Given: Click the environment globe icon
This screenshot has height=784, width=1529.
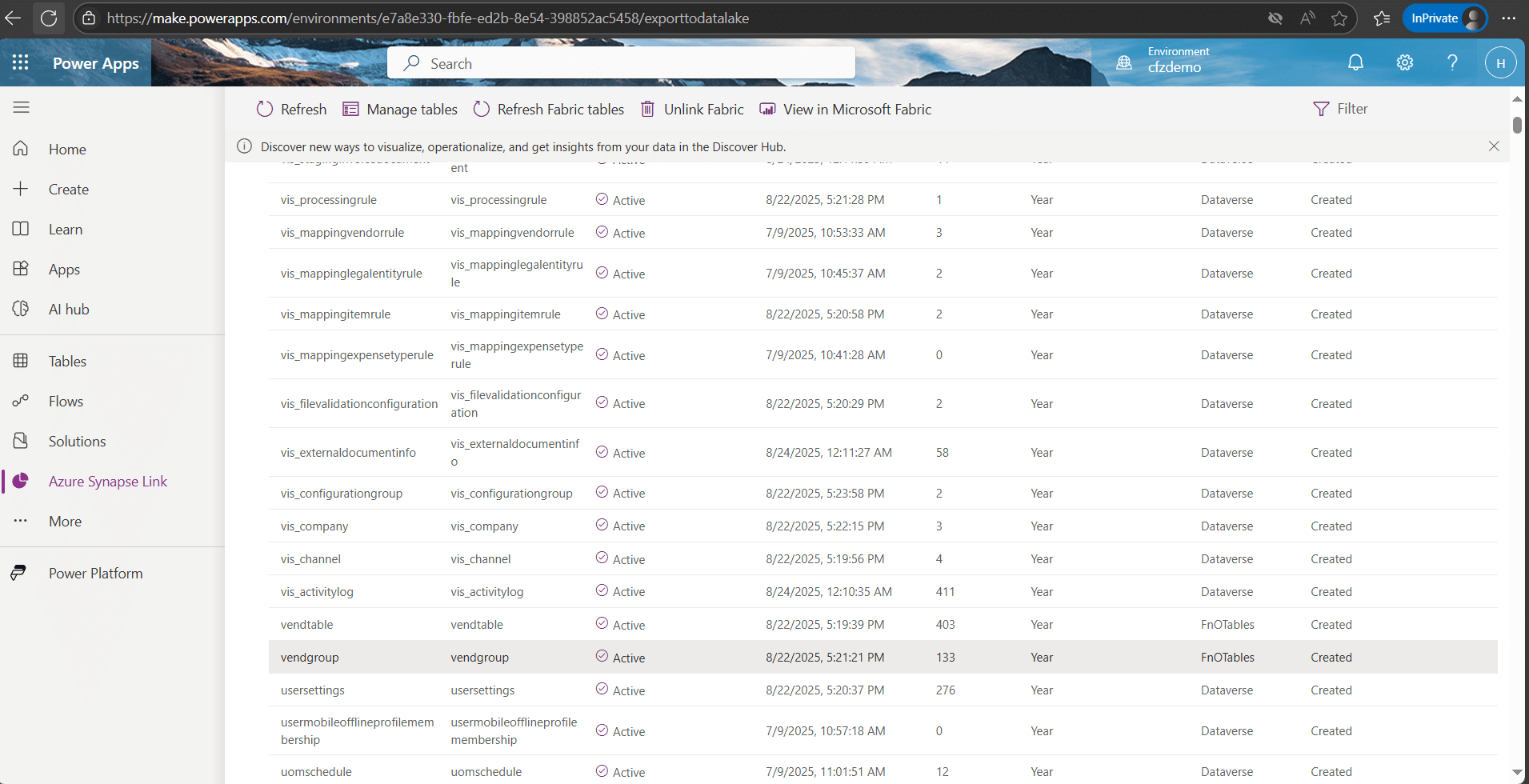Looking at the screenshot, I should [x=1124, y=62].

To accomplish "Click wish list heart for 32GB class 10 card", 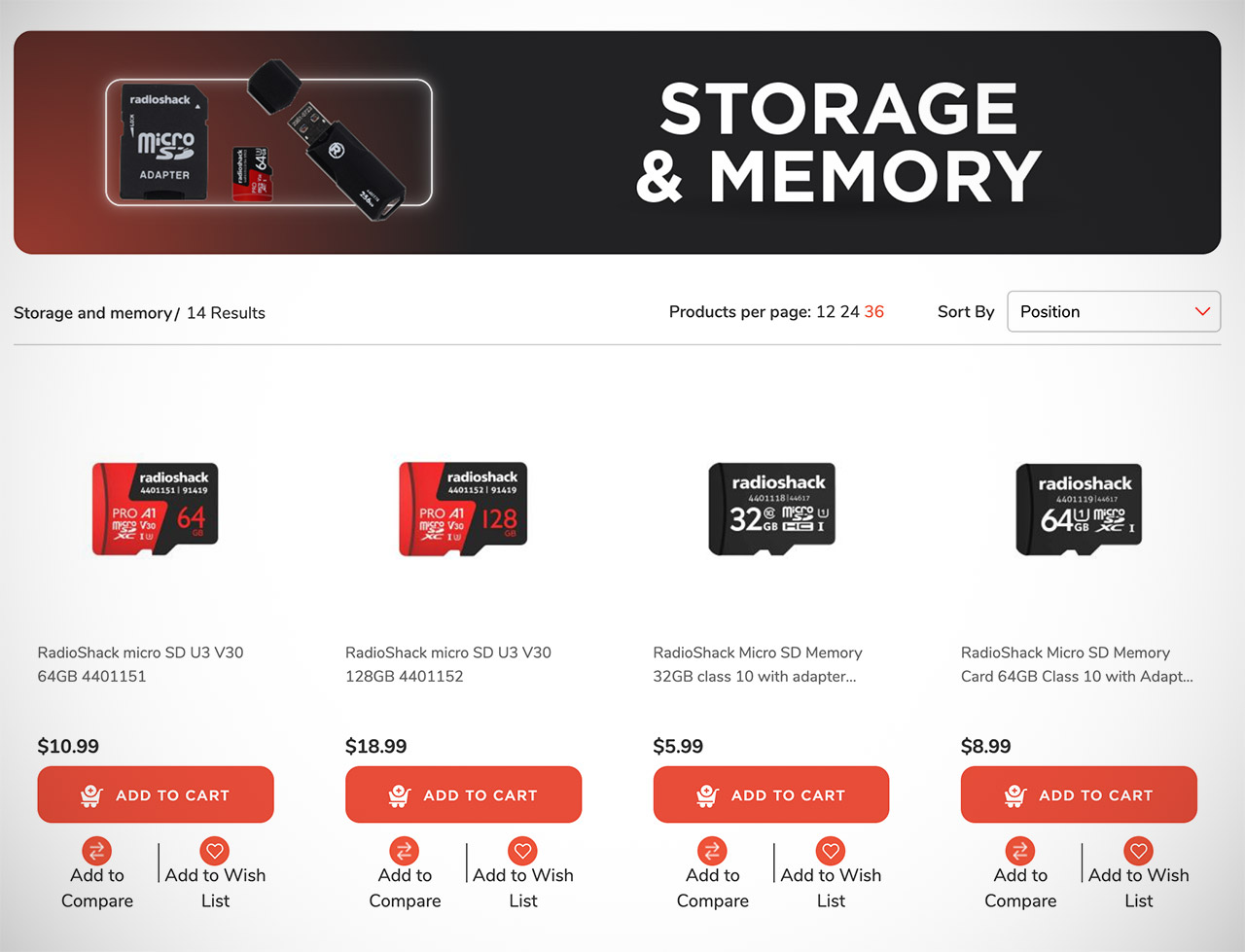I will (831, 851).
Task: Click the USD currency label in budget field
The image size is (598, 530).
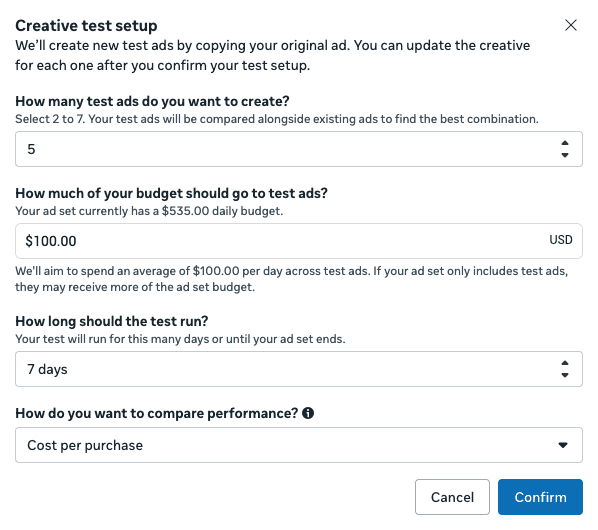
§
▶ _Exercise_
What is needed is an exact restatement of the lines from the line with "Task: Click the" through the final line of the data, pictures excluded.

▶ _Answer to the problem_
Task: Click the USD currency label in budget field
The image size is (598, 530).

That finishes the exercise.